(Data for locating visible targets)

────

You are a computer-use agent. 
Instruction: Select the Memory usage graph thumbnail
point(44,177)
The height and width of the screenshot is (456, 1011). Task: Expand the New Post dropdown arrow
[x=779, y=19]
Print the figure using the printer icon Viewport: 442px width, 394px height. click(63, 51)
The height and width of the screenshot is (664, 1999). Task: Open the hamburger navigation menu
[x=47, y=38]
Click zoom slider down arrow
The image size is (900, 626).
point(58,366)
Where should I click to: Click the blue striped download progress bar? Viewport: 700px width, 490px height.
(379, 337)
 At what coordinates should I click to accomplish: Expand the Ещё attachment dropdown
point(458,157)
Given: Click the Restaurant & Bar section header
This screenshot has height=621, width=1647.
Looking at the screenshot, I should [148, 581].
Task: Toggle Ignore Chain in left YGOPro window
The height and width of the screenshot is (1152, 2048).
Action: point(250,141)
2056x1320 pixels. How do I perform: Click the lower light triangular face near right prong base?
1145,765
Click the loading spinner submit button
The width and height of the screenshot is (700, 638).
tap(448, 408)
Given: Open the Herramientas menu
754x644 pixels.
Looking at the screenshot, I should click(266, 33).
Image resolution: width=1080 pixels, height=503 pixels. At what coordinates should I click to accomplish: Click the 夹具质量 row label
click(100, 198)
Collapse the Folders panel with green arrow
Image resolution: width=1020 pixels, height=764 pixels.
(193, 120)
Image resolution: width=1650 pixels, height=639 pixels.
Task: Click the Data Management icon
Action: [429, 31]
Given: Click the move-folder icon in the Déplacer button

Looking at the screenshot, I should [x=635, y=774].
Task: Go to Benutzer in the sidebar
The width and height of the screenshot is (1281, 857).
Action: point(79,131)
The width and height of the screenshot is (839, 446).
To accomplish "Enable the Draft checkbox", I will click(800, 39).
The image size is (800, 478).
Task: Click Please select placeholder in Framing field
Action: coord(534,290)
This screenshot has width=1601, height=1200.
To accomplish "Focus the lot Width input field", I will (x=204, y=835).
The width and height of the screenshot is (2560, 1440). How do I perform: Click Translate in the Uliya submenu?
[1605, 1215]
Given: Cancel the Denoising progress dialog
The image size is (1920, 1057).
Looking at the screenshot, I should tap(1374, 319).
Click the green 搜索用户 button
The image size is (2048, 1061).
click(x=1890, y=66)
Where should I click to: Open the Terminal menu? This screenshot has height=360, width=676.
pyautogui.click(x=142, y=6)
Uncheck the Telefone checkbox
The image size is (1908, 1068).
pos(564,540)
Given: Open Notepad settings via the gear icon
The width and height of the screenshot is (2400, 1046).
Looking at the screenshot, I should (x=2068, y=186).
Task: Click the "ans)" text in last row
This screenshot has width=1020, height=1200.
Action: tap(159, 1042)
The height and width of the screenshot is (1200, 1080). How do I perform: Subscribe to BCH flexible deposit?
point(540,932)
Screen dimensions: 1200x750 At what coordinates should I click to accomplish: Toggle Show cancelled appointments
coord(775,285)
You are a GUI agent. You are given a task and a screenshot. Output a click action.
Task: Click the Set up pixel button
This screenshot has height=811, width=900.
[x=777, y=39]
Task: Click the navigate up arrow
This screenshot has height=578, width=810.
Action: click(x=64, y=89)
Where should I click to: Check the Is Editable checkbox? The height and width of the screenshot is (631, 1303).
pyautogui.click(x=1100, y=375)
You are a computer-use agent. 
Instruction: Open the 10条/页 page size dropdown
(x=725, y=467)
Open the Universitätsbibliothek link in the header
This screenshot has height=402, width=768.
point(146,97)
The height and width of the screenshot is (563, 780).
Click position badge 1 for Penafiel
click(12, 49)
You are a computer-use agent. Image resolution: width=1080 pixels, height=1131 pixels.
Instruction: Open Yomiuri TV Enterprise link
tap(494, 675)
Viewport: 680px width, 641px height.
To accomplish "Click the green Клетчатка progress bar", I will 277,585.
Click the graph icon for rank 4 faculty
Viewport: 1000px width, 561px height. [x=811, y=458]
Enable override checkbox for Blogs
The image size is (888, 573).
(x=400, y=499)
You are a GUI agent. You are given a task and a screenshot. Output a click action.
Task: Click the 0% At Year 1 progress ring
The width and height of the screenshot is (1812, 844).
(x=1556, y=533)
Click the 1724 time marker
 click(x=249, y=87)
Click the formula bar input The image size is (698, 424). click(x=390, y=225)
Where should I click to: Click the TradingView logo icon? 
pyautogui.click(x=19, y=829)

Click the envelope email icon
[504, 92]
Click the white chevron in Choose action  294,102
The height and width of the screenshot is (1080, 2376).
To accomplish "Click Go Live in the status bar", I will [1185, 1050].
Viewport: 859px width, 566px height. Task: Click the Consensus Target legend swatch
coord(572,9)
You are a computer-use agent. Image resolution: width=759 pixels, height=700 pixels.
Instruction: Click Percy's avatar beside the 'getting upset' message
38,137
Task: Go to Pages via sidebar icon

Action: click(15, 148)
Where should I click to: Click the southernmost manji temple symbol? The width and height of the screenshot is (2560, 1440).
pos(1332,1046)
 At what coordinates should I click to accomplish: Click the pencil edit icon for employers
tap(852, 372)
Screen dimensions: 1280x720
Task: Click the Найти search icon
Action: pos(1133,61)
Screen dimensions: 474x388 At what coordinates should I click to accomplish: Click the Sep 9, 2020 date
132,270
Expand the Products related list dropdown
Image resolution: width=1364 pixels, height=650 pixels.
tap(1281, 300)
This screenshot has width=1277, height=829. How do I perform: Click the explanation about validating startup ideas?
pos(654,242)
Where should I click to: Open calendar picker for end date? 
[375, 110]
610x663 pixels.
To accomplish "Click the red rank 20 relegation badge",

────

#### PROMPT:
Please extract every line from all the rows above and reproduce each one with no changes.

#### REPLY:
You are a computer-use agent. 
Instruction: Select the Memory usage graph thumbnail
point(44,177)
The height and width of the screenshot is (456, 1011). Task: Expand the New Post dropdown arrow
[x=779, y=19]
Print the figure using the printer icon Viewport: 442px width, 394px height. click(63, 51)
The height and width of the screenshot is (664, 1999). Task: Open the hamburger navigation menu
[x=47, y=38]
Click zoom slider down arrow
The image size is (900, 626).
point(58,366)
Where should I click to: Click the blue striped download progress bar? Viewport: 700px width, 490px height.
(379, 337)
 At what coordinates should I click to accomplish: Expand the Ещё attachment dropdown
point(458,157)
Given: Click the Restaurant & Bar section header
This screenshot has height=621, width=1647.
Looking at the screenshot, I should [148, 581].
Task: Toggle Ignore Chain in left YGOPro window
The height and width of the screenshot is (1152, 2048).
Action: point(250,141)
2056x1320 pixels. How do I perform: Click the lower light triangular face near right prong base?
1145,765
Click the loading spinner submit button
The width and height of the screenshot is (700, 638).
tap(448, 408)
Given: Open the Herramientas menu
754x644 pixels.
Looking at the screenshot, I should click(266, 33).
Image resolution: width=1080 pixels, height=503 pixels. At what coordinates should I click to accomplish: Click the 夹具质量 row label
click(100, 198)
Collapse the Folders panel with green arrow
Image resolution: width=1020 pixels, height=764 pixels.
(193, 120)
Image resolution: width=1650 pixels, height=639 pixels.
Task: Click the Data Management icon
Action: [429, 31]
Given: Click the move-folder icon in the Déplacer button

Looking at the screenshot, I should [x=635, y=774].
Task: Go to Benutzer in the sidebar
The width and height of the screenshot is (1281, 857).
Action: point(79,131)
The width and height of the screenshot is (839, 446).
To accomplish "Enable the Draft checkbox", I will click(800, 39).
The image size is (800, 478).
Task: Click Please select placeholder in Framing field
Action: coord(534,290)
This screenshot has width=1601, height=1200.
To accomplish "Focus the lot Width input field", I will (x=204, y=835).
The width and height of the screenshot is (2560, 1440). How do I perform: Click Translate in the Uliya submenu?
[1605, 1215]
Given: Cancel the Denoising progress dialog
The image size is (1920, 1057).
Looking at the screenshot, I should tap(1374, 319).
Click the green 搜索用户 button
The image size is (2048, 1061).
click(x=1890, y=66)
Where should I click to: Open the Terminal menu? This screenshot has height=360, width=676.
pyautogui.click(x=142, y=6)
Uncheck the Telefone checkbox
The image size is (1908, 1068).
pos(564,540)
Given: Open Notepad settings via the gear icon
The width and height of the screenshot is (2400, 1046).
Looking at the screenshot, I should (x=2068, y=186).
Task: Click the "ans)" text in last row
This screenshot has width=1020, height=1200.
Action: tap(159, 1042)
The height and width of the screenshot is (1200, 1080). How do I perform: Subscribe to BCH flexible deposit?
point(540,932)
Screen dimensions: 1200x750 At what coordinates should I click to accomplish: Toggle Show cancelled appointments
coord(775,285)
You are a GUI agent. You are given a task and a screenshot. Output a click action.
Task: Click the Set up pixel button
This screenshot has height=811, width=900.
[x=777, y=39]
Task: Click the navigate up arrow
This screenshot has height=578, width=810.
Action: click(x=64, y=89)
Where should I click to: Check the Is Editable checkbox? The height and width of the screenshot is (631, 1303).
pyautogui.click(x=1100, y=375)
You are a computer-use agent. 
Instruction: Open the 10条/页 page size dropdown
(x=725, y=467)
Open the Universitätsbibliothek link in the header
This screenshot has height=402, width=768.
point(146,97)
The height and width of the screenshot is (563, 780).
Click position badge 1 for Penafiel
click(12, 49)
You are a computer-use agent. Image resolution: width=1080 pixels, height=1131 pixels.
Instruction: Open Yomiuri TV Enterprise link
tap(494, 675)
Viewport: 680px width, 641px height.
To accomplish "Click the green Клетчатка progress bar", I will 277,585.
Click the graph icon for rank 4 faculty
Viewport: 1000px width, 561px height. [x=811, y=458]
Enable override checkbox for Blogs
The image size is (888, 573).
(x=400, y=499)
You are a GUI agent. You are given a task and a screenshot. Output a click action.
Task: Click the 0% At Year 1 progress ring
The width and height of the screenshot is (1812, 844).
(x=1556, y=533)
Click the 1724 time marker
 click(x=249, y=87)
Click the formula bar input The image size is (698, 424). click(x=390, y=225)
Where should I click to: Click the TradingView logo icon? 
pyautogui.click(x=19, y=829)

Click the envelope email icon
[504, 92]
Click the white chevron in Choose action  294,102
The height and width of the screenshot is (1080, 2376).
To accomplish "Click Go Live in the status bar", I will [1185, 1050].
Viewport: 859px width, 566px height. Task: Click the Consensus Target legend swatch
coord(572,9)
You are a computer-use agent. Image resolution: width=759 pixels, height=700 pixels.
Instruction: Click Percy's avatar beside the 'getting upset' message
38,137
Task: Go to Pages via sidebar icon

Action: click(15, 148)
Where should I click to: Click the southernmost manji temple symbol? The width and height of the screenshot is (2560, 1440).
pos(1332,1046)
 At what coordinates should I click to accomplish: Click the pencil edit icon for employers
tap(852, 372)
Screen dimensions: 1280x720
Task: Click the Найти search icon
Action: pos(1133,61)
Screen dimensions: 474x388 At what coordinates should I click to accomplish: Click the Sep 9, 2020 date
132,270
Expand the Products related list dropdown
Image resolution: width=1364 pixels, height=650 pixels.
tap(1281, 300)
This screenshot has width=1277, height=829. How do I perform: Click the explanation about validating startup ideas?
pos(654,242)
Where should I click to: Open calendar picker for end date? 
[375, 110]
610x663 pixels.
To accomplish "Click the red rank 20 relegation badge",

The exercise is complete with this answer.